Assessing the potential correlation of polymorphisms in the TMPRSS2 gene with severity of COVID 19 patients

Abstract

Introduction and Aim: Coronavirus disease (COVID-19) is an infectious disease caused by the SARS-CoV-2 virus. Once infected this virus induces several clinical disorders in humans. SARSCoV-2 enters cells via TMPRSS2. Genetic variation in TMPRSS2 could affect the severity of infection. The purpose of this study was to investigate how the (TMPRSS2) gene polymorphism affected COVID-19 severity in patients as well as the effect of age and comorbidities on infection.
 
 Materials and Methods: This cross-sectional analytical study comprised of 400 (185 male, 215 female) Covid-19-infected patients between ages 18-65 receiving treatment in hospitals at Baghdad, Iraq. The patients were divided into three groups: mild, moderate, and severe based on the severity of Covid-19 infection.

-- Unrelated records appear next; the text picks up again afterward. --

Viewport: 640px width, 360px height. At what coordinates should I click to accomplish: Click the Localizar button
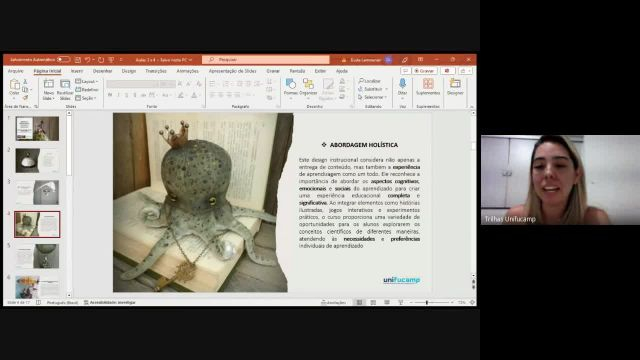[369, 81]
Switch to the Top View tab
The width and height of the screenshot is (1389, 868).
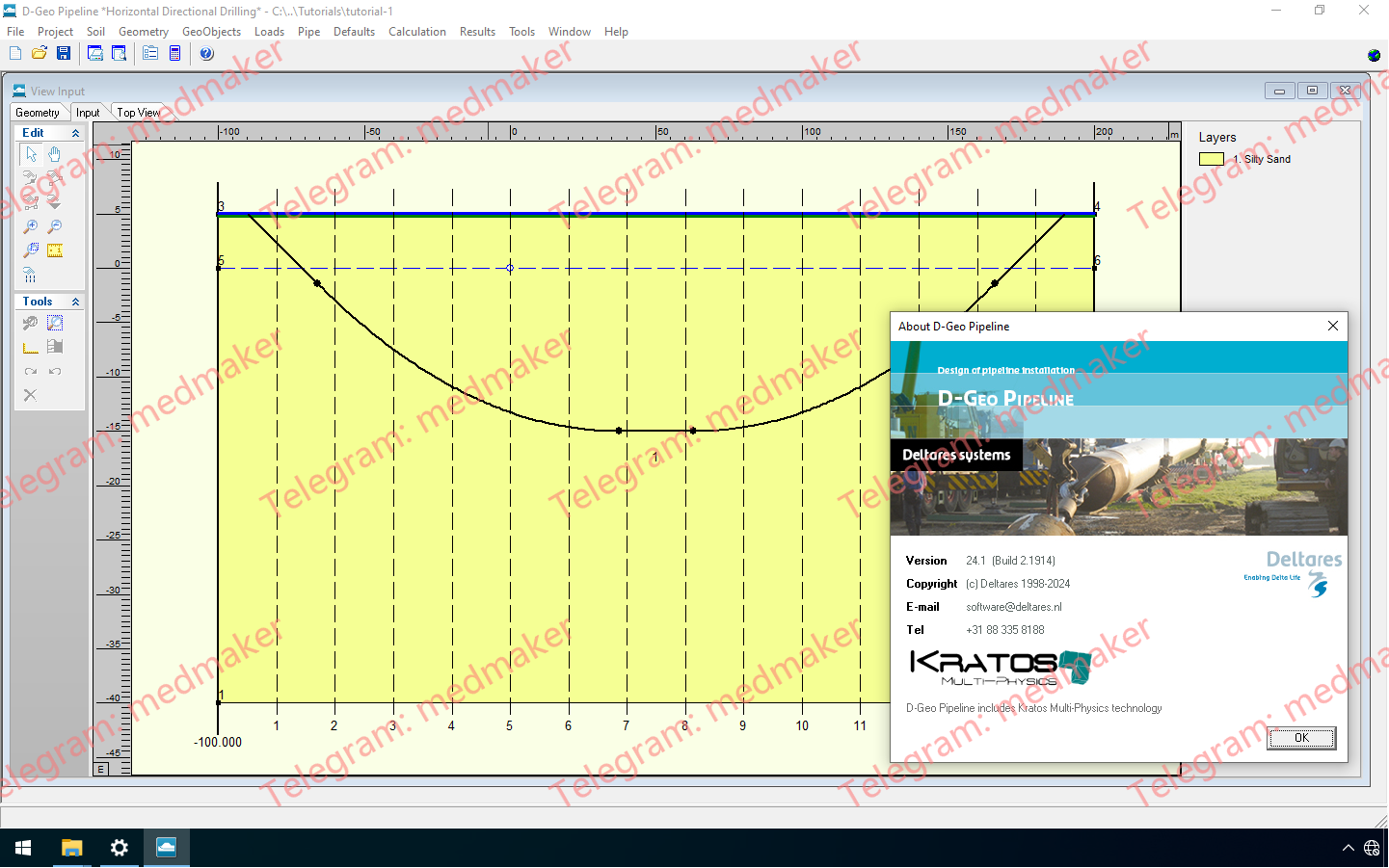[x=139, y=113]
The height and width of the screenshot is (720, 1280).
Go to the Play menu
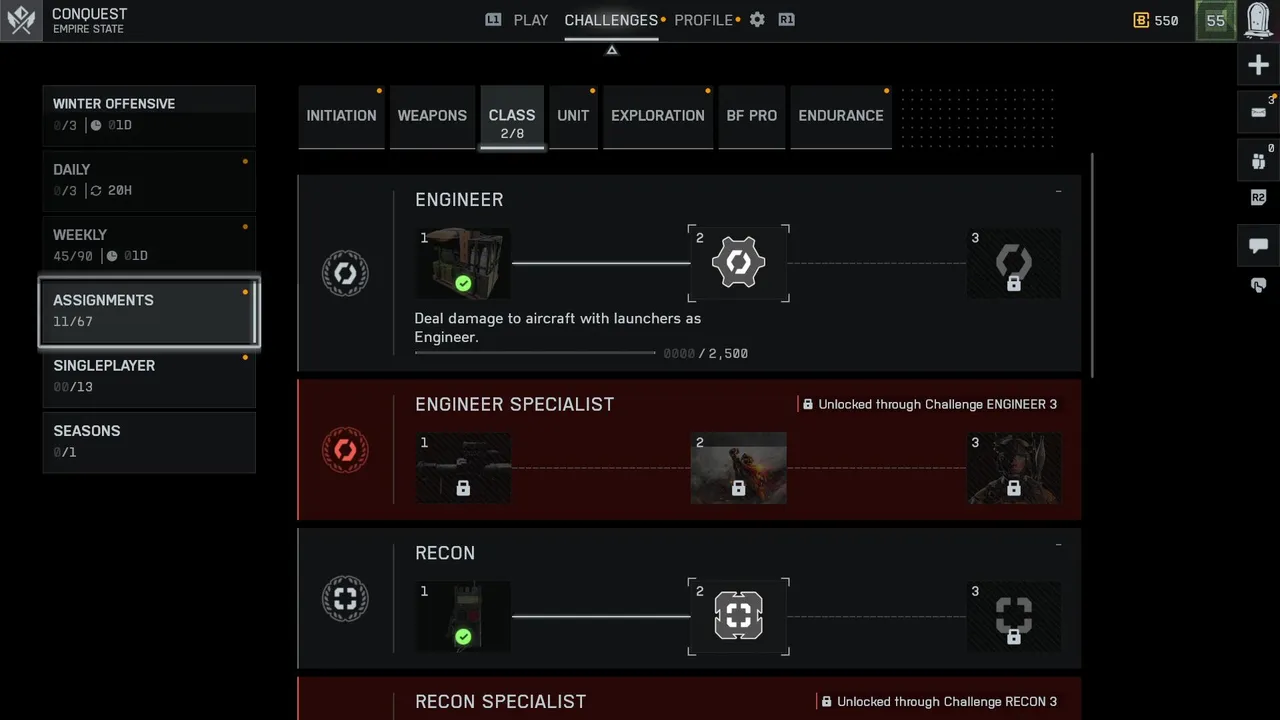[531, 20]
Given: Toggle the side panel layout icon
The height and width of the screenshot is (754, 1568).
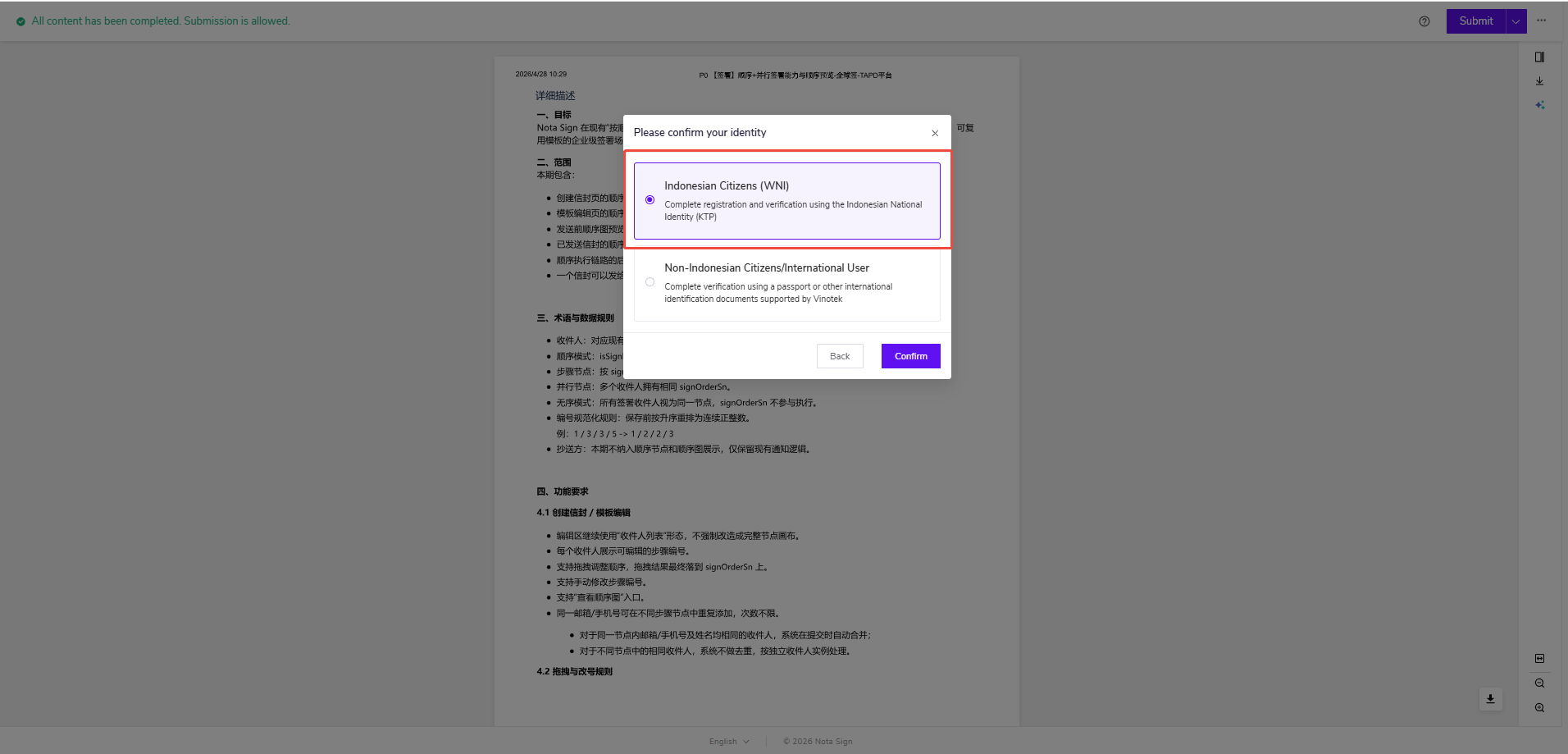Looking at the screenshot, I should tap(1539, 57).
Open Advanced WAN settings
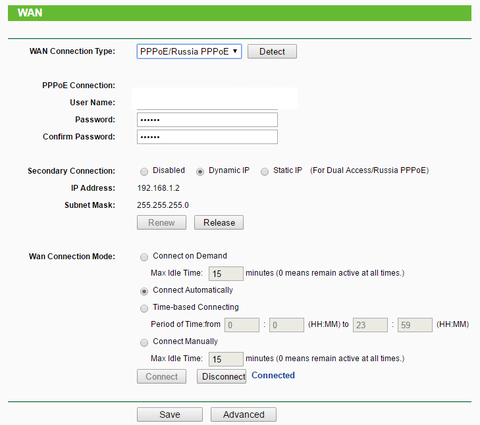The height and width of the screenshot is (425, 480). (244, 415)
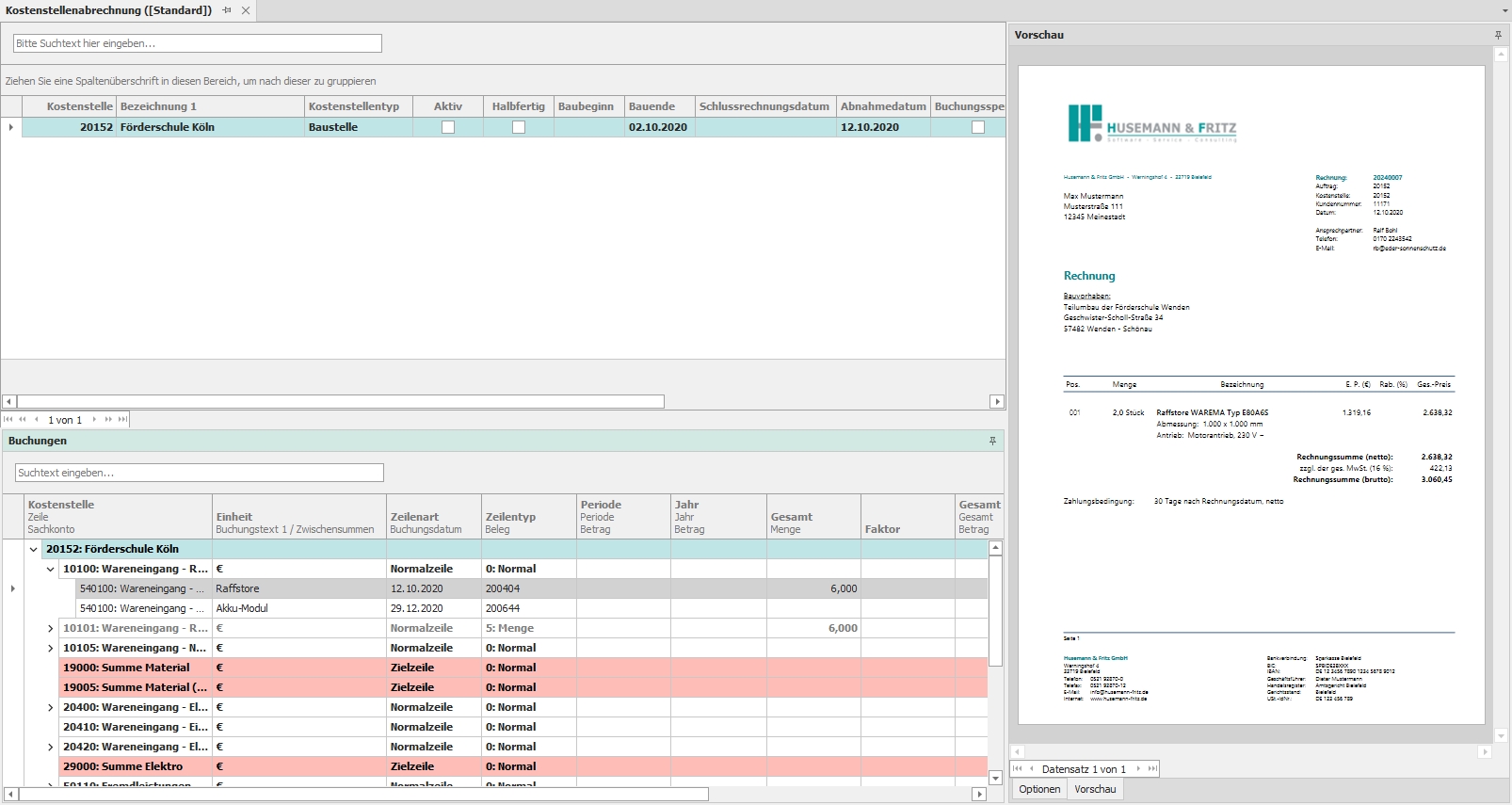Jump to last record in the Kostenstelle navigator
Viewport: 1512px width, 805px height.
(x=122, y=419)
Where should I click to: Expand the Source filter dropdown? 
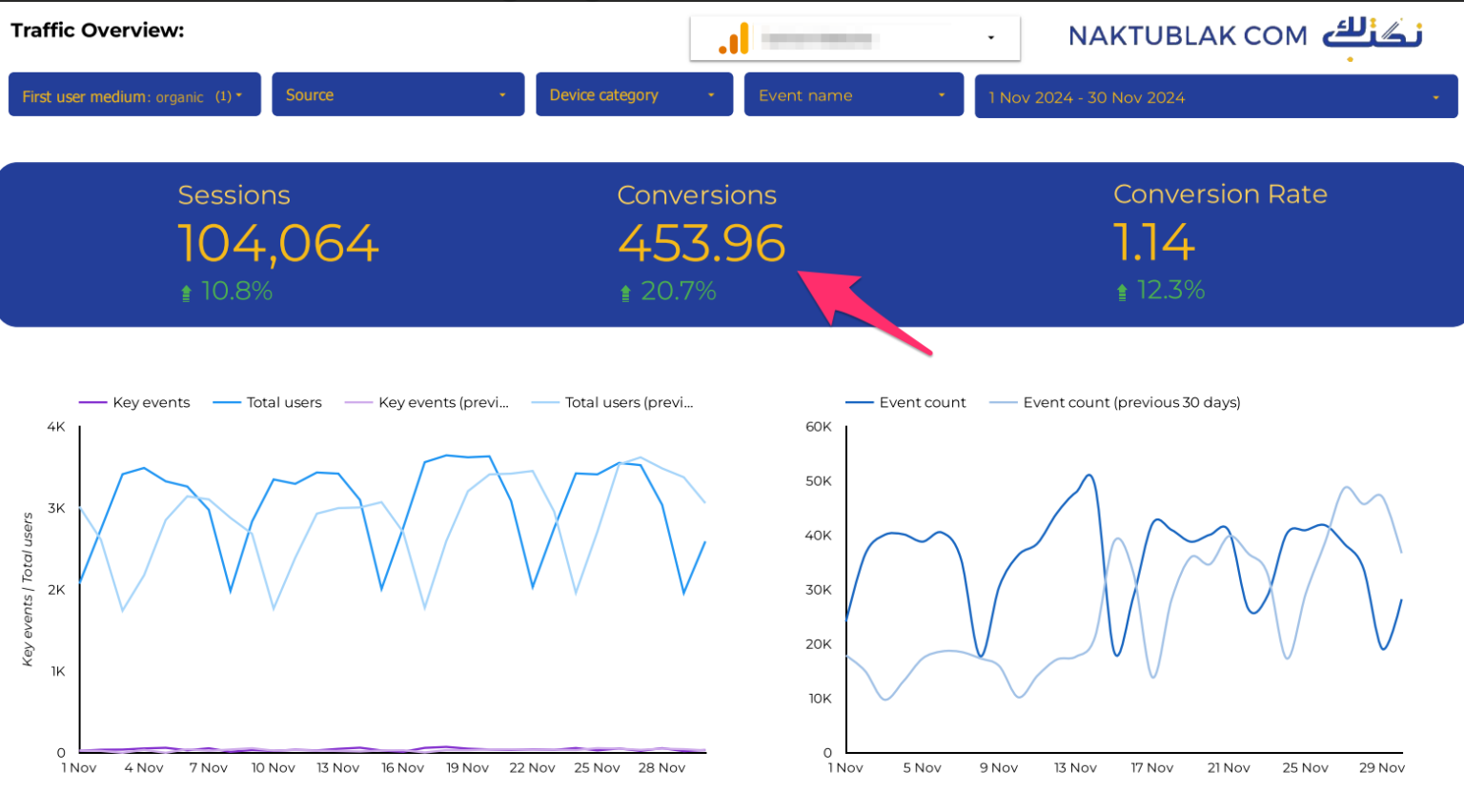(397, 95)
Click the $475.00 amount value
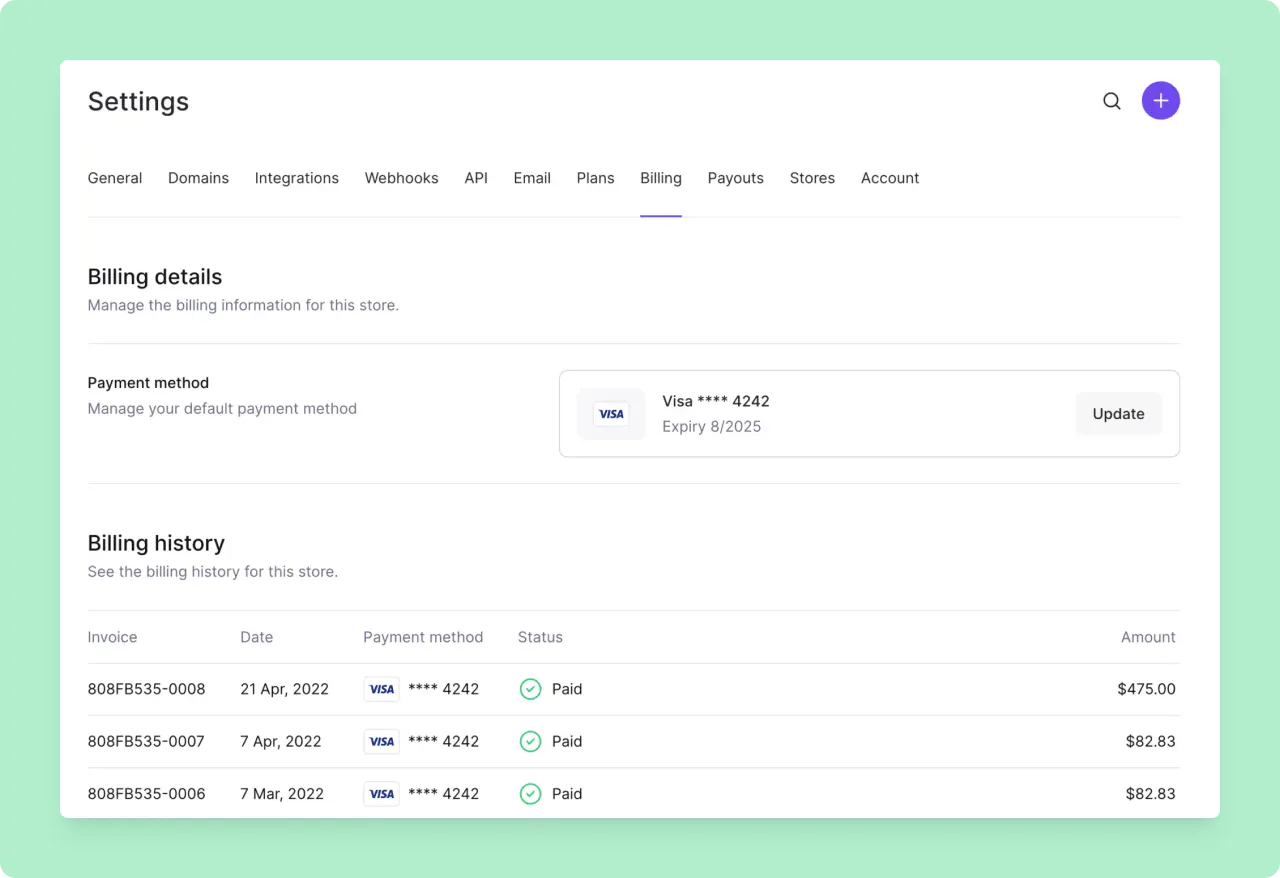This screenshot has width=1280, height=878. [x=1146, y=689]
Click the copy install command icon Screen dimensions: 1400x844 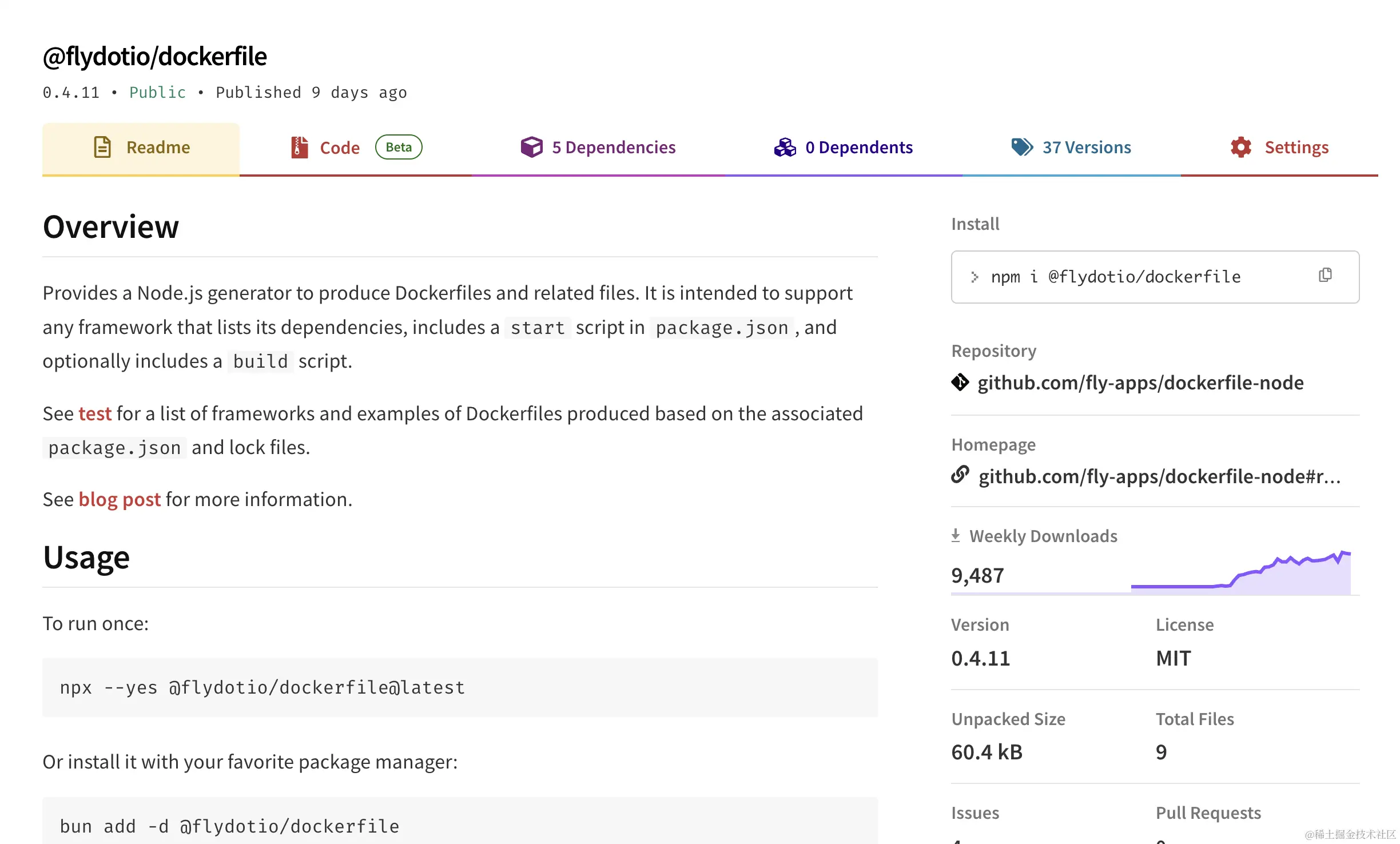point(1325,275)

Baseline data was collected for each patient through interview and questionnaire. Blood collected from patients was subjected to DNA extraction and detecting polymorphisms within SNPs of the TMPRSS2 gene.
 
 Results: The present investigation indicated higher age to be significantly associated with severe COVID-19 infection when compared to moderate and mild infection (36.14 ± 12.716 vs. 48.52 ± 17.513 vs. 59.26 ± 16.035) (F= 3.697, df: 64, P= 0.000). Patients with comorbidities was associated with a greater rate of severe Covid-19 infection (74.2% vs. 25.8%). However, individuals without comorbidities had a considerably lower rate of mild and moderate Covid-19 infection (13.9% vs. 86.1%) and (36% vs. 64%), respectively (x^2: 97.930, df: 2, P = 0.000). SNPs; (rs383510, rs12329760) within the transmembrane TMPRSS2–7113 was studied and we found no significant (P> 0.05) association for these SNPs to severity of Covid-19 infection.
 
 Conclusion: The results show that the allelic variation within the TMPRSS2 (SNP rs2070788) gene to be linked to increasing illness severity in COVID-19 patients.